Some planes have 2 entries in the airplane list

Latest SkyAware and tar1090.
Have for some time seen a few specific planes (MLAT) to have two entries in the airplane list. One is with the correct call sign (and RSSI) and another with a tilde and then hexid (and a low RSSI). They are also displayed on the map as two planes (not always following each other).
The specific planes can be close to me or far away, makes no difference.
I have just checked and adjust (lowered) my gain, but same issue.
I have read the text information tar1090 display for the tilde version.
My ModeSMixer2 does only show the plane instance with the callsign.
Anyone that can explain why this happens?
br Lars

Unclear from your description whether you’re seeing mlat positions for the “right” entry or not, so there are two possibilities:

  1. One entry is direct Mode S data + mlat results. The other entry is a TIS-B trackfile position.

  2. One entry is direct Mode S data and TIS-B position (using the correct ICAO address, not a trackfile address).
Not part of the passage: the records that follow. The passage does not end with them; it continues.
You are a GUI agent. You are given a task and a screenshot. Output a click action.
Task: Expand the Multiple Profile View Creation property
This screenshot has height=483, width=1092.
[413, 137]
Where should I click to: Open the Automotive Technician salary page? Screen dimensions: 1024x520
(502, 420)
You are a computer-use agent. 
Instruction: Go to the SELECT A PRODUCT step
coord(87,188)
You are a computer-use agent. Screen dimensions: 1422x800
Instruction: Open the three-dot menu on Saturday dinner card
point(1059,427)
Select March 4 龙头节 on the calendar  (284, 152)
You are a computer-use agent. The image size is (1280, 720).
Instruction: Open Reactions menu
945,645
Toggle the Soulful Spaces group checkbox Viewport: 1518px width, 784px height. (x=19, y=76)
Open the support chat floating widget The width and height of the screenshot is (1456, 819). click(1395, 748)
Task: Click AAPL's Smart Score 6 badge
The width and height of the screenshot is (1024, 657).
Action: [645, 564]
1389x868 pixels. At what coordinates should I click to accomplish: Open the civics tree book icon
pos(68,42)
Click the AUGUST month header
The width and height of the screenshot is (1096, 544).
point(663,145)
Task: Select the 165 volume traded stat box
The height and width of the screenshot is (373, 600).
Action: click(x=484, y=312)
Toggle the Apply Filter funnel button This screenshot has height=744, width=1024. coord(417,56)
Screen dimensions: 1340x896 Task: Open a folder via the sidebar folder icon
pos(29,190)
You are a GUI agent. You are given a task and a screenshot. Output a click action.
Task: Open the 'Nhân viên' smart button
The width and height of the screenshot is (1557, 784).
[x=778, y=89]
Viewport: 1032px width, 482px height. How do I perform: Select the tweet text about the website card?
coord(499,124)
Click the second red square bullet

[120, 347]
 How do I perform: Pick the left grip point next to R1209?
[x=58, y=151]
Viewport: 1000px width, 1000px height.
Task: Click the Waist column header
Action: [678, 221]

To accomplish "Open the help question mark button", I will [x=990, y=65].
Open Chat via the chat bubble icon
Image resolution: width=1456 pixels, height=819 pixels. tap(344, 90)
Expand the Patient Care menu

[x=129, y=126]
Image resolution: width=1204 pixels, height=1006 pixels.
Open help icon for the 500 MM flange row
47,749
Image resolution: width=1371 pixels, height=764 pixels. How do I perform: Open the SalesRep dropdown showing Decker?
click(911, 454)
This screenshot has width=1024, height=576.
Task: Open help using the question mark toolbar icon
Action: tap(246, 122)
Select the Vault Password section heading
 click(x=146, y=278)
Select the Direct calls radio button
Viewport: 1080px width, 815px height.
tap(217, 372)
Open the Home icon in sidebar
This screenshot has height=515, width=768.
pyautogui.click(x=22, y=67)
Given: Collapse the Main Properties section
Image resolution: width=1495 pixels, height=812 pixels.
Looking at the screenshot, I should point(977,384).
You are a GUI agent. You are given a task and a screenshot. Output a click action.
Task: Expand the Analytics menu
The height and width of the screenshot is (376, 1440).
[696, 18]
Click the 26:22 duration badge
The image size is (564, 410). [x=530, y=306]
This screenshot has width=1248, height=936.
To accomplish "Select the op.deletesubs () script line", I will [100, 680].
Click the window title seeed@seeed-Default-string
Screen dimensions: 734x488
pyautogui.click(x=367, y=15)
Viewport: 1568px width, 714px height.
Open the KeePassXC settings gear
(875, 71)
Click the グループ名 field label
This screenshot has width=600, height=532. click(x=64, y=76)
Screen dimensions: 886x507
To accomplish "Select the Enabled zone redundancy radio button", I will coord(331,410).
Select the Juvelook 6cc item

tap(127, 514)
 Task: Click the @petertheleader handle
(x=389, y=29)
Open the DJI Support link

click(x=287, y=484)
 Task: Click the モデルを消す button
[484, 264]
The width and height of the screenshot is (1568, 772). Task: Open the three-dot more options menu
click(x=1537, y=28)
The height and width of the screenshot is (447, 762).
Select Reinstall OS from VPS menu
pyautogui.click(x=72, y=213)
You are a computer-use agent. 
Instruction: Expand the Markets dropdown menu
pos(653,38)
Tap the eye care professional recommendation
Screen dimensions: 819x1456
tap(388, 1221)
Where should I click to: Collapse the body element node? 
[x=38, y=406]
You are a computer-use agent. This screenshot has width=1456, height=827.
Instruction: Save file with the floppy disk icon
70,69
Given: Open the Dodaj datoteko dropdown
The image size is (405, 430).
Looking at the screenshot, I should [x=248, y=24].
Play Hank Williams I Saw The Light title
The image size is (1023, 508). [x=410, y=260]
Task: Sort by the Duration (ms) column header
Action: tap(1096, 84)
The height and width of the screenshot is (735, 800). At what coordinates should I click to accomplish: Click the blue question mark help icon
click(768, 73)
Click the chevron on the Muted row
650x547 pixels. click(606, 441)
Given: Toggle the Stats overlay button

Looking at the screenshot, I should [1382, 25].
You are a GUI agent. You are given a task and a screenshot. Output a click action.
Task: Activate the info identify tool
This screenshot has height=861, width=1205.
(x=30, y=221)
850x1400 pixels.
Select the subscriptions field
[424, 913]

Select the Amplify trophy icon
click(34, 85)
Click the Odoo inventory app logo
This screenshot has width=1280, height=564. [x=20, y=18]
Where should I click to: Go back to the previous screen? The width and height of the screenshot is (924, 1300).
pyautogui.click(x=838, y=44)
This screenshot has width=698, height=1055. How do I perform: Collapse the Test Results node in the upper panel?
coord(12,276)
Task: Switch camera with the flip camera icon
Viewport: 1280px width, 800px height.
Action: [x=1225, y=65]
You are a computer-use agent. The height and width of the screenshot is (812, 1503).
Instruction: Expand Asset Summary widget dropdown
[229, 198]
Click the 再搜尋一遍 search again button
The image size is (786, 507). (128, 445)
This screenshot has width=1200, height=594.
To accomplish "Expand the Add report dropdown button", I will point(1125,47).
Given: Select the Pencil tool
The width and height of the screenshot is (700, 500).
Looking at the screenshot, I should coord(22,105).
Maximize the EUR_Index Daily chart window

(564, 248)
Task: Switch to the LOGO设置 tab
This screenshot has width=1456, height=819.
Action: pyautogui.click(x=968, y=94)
The other entry is an anonymized mlat result for a blocked aircraft.

For case 2, if you prefer to disable mlat results for blocked aircraft entirely, you can set piaware-config mlat-results-anon no.

Thanks.
btw. It’s fairly old planes, only seen transmitting mode-s (not adsb).
I see two positions on the map. Sometimes on top of each other and sometime miles in between.
Makes sense, as I believe these few planes sometimes are shown as BLOCKED on FR.
But TIS-B, isn’t that only for ADSB equipment and only in the US (I’m on the other side of the globe with no such services (as far as I know))?
But anyway, just wondered whether I had some issues with my receiver, and it seems not to be the case then :slight_smile:

To receive TIS-B you need ADS-B in. But the positions that are transmitted can include anything that the ground station knows about, including e.g. Mode S or Mode A/C targets (or even primary radar, surface multilateration, etc). It provides traffic awareness of non-ADS-B targets. (For ADS-B targets, ADS-B in will hear those directly)

And yes - it’s US only. So if you’re not in the US then it’s probably the second case. I’m not sure offhand where the positions for the “main” aircraft would be from in that case.